The conversion of solar energy into renewable fuels, whereby the energy is stored in chemical bonds, is an attractive approach to harvest solar energy whilst overcoming intermittency issues. Photoelectrochemical (PEC) water splitting achieves this in a single process, with the direct conversion and storage of solar energy in the chemical bonds of the hydrogen fuel produced.¹ Semiconductors are commonly employed as photoanodes for the water oxidation reaction, whereby light absorption initiates band gap excitation to yield photogenerated charges that can be utilised in the water splitting process. Under electrolyte conditions, the in-built electric field in the space charge layer of the semiconductor results in band bending that facilitates the separation and transport of photogenerated charges.²

Metal oxides have received extensive interest for PEC water splitting applications due to their low cost, high abundance, tunability and stability to photocorrosion.² Suitable electronic band structures for metal oxide photoanodes have a narrow band gap to maximise utilisation of the solar spectrum, and a valence band maximum (VBM) situated at a higher potential than that of water oxidation (+1.23 V_RHE). In addition to these constraints, high selectivity, efficient charge separation and sufficient charge carrier lifetimes are required for water oxidation to occur successfully. Due to the difficulties in achieving all of the aforementioned properties, a wide range of approaches have been examined to improve the design and synthesis of photoanode materials, including co-catalyst addition, heterojunction formation, doping, nanostructuring, and band gap engineering.^1,3

WO₃ is a promising photoanode material for PEC water splitting.⁴ With an indirect band gap of ∼2.6–2.9 eV reported for monoclinic WO₃, between 6% and 10% of solar photons can be absorbed, compared to ∼3% by anatase TiO₂ with a typical band gap of 3.2 eV.^2,3,5 Moreover, WO₃ exhibits rare stability for a metal oxide under acidic conditions and good charge transport properties. For example, WO₃ has a high electron mobility (∼12 cm⁻² V⁻¹ s⁻¹)⁵ compared to Fe₂O₃ (0.1 cm⁻² V⁻¹ s⁻¹)⁶ and TiO₂ (0.3 cm⁻² V⁻¹ s⁻¹).⁵ However, in part due to the deep VBM of WO₃,⁷ a multitude of species can be oxidised under irradiation, and thus side reactions can limit the efficiency of oxygen evolution through water oxidation.^8–10

The addition of an oxygen evolution co-catalyst (OEC) can enhance performance by aiding charge separation, improving water oxidation kinetics and increasing reaction selectivity. Limited but encouraging results exist to date regarding the role of Pd species as OECs.
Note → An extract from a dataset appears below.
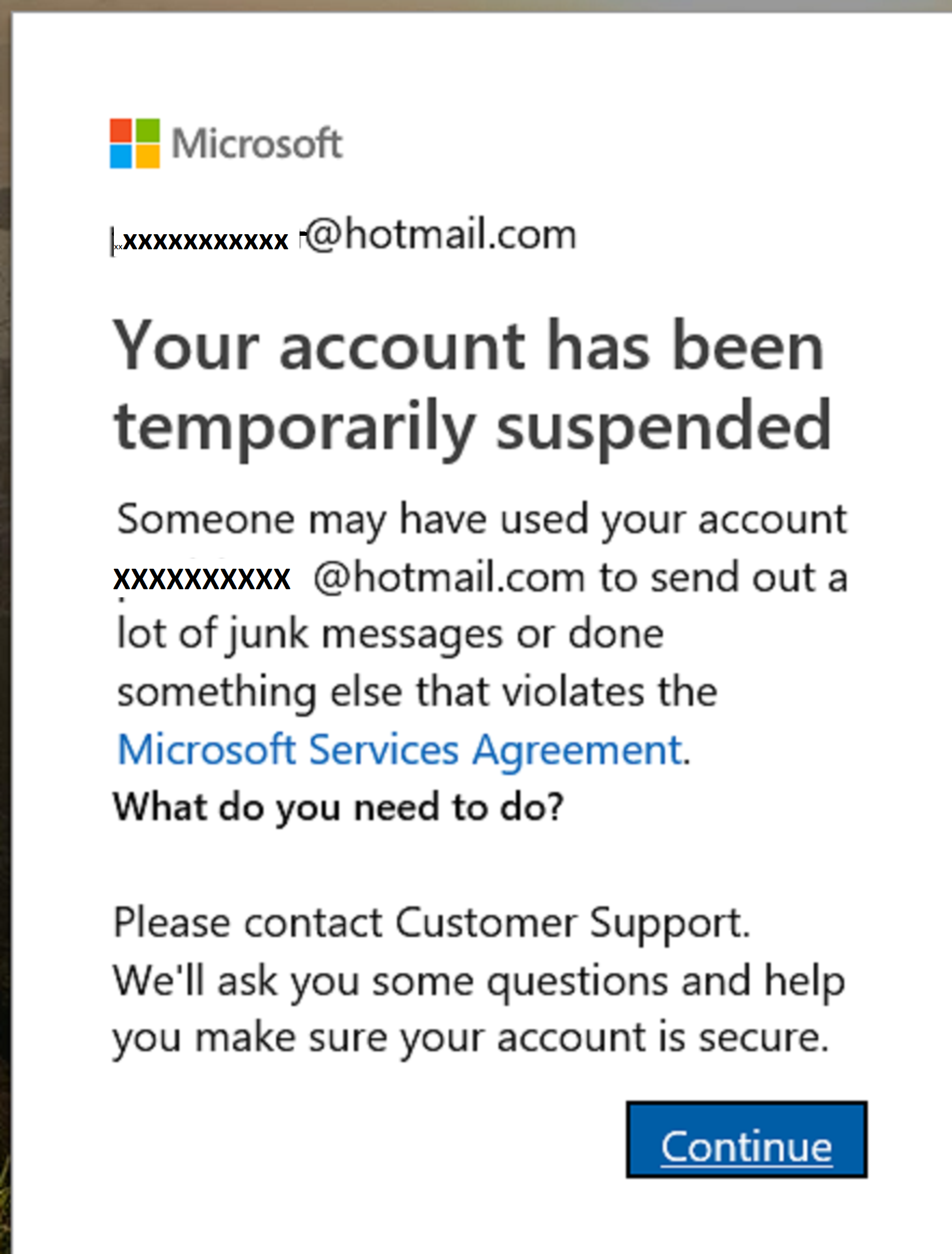This screenshot has width=952, height=1254.
Task: Click the yellow square in the Microsoft logo
Action: (x=148, y=156)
Kim et al. studied the effect of a range of metal oxide OECs, in addition to FeOOH and Ag⁺, on BiVO₄ photoanodes, and identified PdO_x as the best performing catalyst.¹¹ More recently, Joya et al. described nanoporous Pd as a benchmark electrocatalyst, with a low onset potential for electrocatalytic water oxidation (1.43 V_RHE) and high stability.¹²

In this work, nanoneedle WO₃ photoanodes are synthesised in a single-step via an up-scalable aerosol assisted chemical vapour deposition (AA-CVD) route and employed as photoanodes for PEC water oxidation.^13,14 With the aim of overcoming the poor water oxidation selectivity of WO₃, Pd nanoparticles (NPs) are deposited in a second AA-CVD step. Pd incorporation into WO₃ nanoneedle films has previously been achieved by AA-CVD, in both a single and two step synthesis.^15,16 However, to the best of our knowledge, the effect of Pd co-catalysts on WO₃ photoanodes applied to PEC water oxidation has not been previously studied. An additional annealing step, post Pd deposition, is undertaken to investigate the recognised effects of co-catalyst oxidation state on performance.¹⁷ We identify PdO as a promising OEC for acidic conditions that enhances the water oxidation activity and selectivity of WO₃ towards oxygen evolution, to yield an impressive FE of 92%. Further investigations into the photoanodes, including the charge carrier properties using transient techniques, reveal the role of PdO in inducing favourable band bending and tuning oxygen vacancy concentrations in WO₃, to consequently improve electron transport through the nanoneedles.

2. Experimental

Materials synthesis

Nanostructured photoanodes were prepared by aerosol assisted chemical vapour deposition (AA-CVD).¹⁴ FTO coated substrates were cleaned and heated in the reactor from the carbon block below. The inlet was fitted with a water-cooling jacket to prevent the decomposition of the precursors. During heating, deposition and cooling steps, the reactor was supplied with a steady flow of N₂ (3.5 L min⁻¹), regulated by a mass flow controller, with the exhaust from the reactor directed to the back of the fume hood. To obtain WO₃ nanoneedles, a precursor solution was prepared by dissolving W(CO)₆ (0.200 g) in a 2 : 1 mixture of acetone and methanol and sonicating for three minutes. The reactor was heated to 375 °C and the precursor solution was added in portions (8 × 5 mL). Aerosols were generated using an ultrasonic humidifier (2 MHz, Liquifog, Johnson Matthey) to generate a thick white aerosol that was carried into the reactor by the N₂ flow. Following deposition, the reactor and substrates were left to cool to room temperature. The as-synthesised blue films, WO₃(B), were annealed in a furnace at 500 °C for 12 hours to yield the white WO₃ films. (NH₄)₂PdCl₄ (0.003 g) was added to 50 mL methanol and sonicated for three minutes to obtain the precursor solution for Pd deposition. Pd nanoparticles were deposited onto annealed WO₃ to yield Pd/WO₃ using an analogous reactor set-up and method to above, except at 350 °C. Annealing at 500 °C for 12 hours post-Pd deposition was conducted on a portion of the films, with the resulting films labelled Pd(A)/WO₃.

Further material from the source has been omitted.